GIÙ DAL PIEDISTALLO – UN GIRO IN TRISCIÒ A KANDY di Silvano Taormina

Un flusso baldanzoso di veicoli scorre davanti ai miei occhi, cadenzato nelle movenze, con le sue regole non scritte, all’apparenza inarrestabile.

Ne osservo la plenitudine di sfumature, l’eterogeneità dei mezzi di trasporto sgomitanti tra loro su quel nastro di asfalto sconquassato. Poi osservo me stesso, puntando lo sguardo verso i piedi e facendolo risalire lentamente al petto.

Con rammarico, non riesco ad inquadrarmi nella mia totalità ma, ciò che constato, parla chiaro e mi fa rabbrividire. Un bel paio di scarpe ergonomiche acquistate pochi giorni prima la partenza, bermuda comodi con un piccolo logo timidamente in primo piano, una camicia a quadri traspirante perché a queste latitudini fa caldo.

Fortunatamente, il mio sguardo non afferra lo smartphone, la macchina fotografica o il portafogli con le carte di credito ben camuffati nello zaino.

Osservo la gente del luogo sgattaiolante in tutte le direzioni: davanti, dietro, ai lati.

Alcuni, nella loro fretta di convenzione ma non necessaria, mi urtano inavvertitamente. Avverto gli effluvi della loro pelle, tra i pochi che non la coprono con sari e vesti variopinte, diversa dalla mia non solo nella tonalità ma anche nelle note olfattive emanate.

Infine, osservo dei turisti, probabilmente europei o americani, come alla fine lo sono anche io.
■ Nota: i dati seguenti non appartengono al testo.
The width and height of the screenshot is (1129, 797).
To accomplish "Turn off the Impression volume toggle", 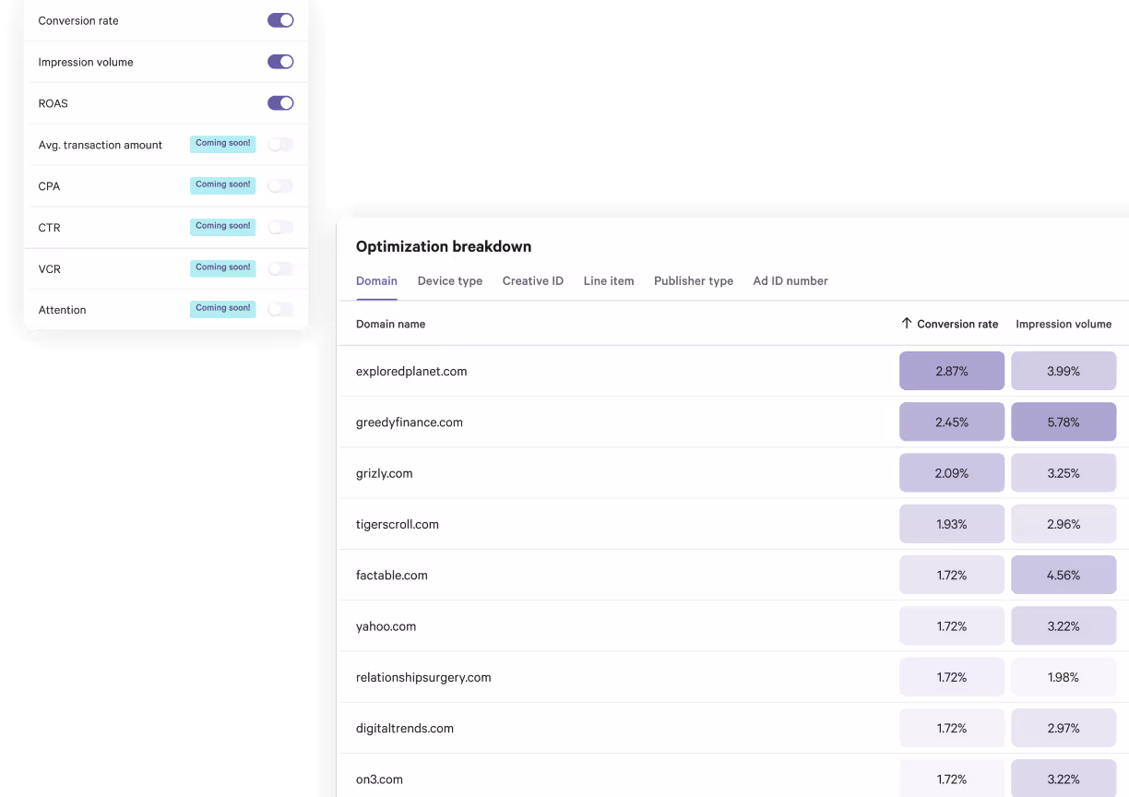I will pos(279,61).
Non mi lascio infastidire dal rude urlo innaturale delle loro vocali slabbrate. Attendono dinanzi a pochi passi, in piedi su quel marciapiede.
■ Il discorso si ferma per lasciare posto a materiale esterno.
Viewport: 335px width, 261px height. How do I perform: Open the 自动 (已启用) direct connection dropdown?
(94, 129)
Il mio primo giorno a Kandy sta per iniziare.

Attendo da tempo il mio viaggio in Sri Lanka.

Ho sempre considerato questo paese come un antipasto dell’India, un piccolo bocconcino più alla mano per afferrarne i sapori e smuovere l’appetito prima di imbattermi in avventure più impegnative ed esigenti.

Piuttosto che le assolate spiagge di Mirissa e Unawatuna o le foreste nella zona settentrionale dell’isola, ho optato per la impertinente Kandy. Questa cittadina armonicamente caotica, perfettamente equidistante dalle principali località turistiche, la considero il punto di partenza ideale.

Porto con me un bagaglio leggero e tanti luoghi comuni, costrutti mentali dai contorni ben definiti. Forse anche dei pregiudizi infondati. Qualche documentario di troppo adocchiato su internet ha avuto un effetto fuorviante.

Un desiderio mi pervade: voglio fare un giro su un trisciò. Una sorta di carrozzina a tre ruote, sospinta a pedali da un conducente che siede su un seggiolino davanti a quello doppio in cui si accomodano i passeggeri.

Quell’immagine mi allieta.

Esotismo allo stato puro. Il cartellino da timbrare per marcare la presenza e puntellare ulteriormente la mappa dei miei viaggi. Uno scatto da taggare e condividere con gli amici. Ne avrebbe giovato la mia accettabilità sociale.

Con poche rupie posso soddisfare quel capriccio. In pochi secondi mi rendo conto che anche il gruppetto di turisti occidentali stanzia su quel marciapiede con il medesimo proposito. Al passaggio di ogni velocipede si sbracciano urlanti per attirarne l’attenzione e saltare a bordo.

Finalmente uno si para davanti ai miei occhi:

«Good morning Sir», pronunciato con il furtivo accento del subcontinente, è l’inevitabile saluto tributato dal giovane conducente.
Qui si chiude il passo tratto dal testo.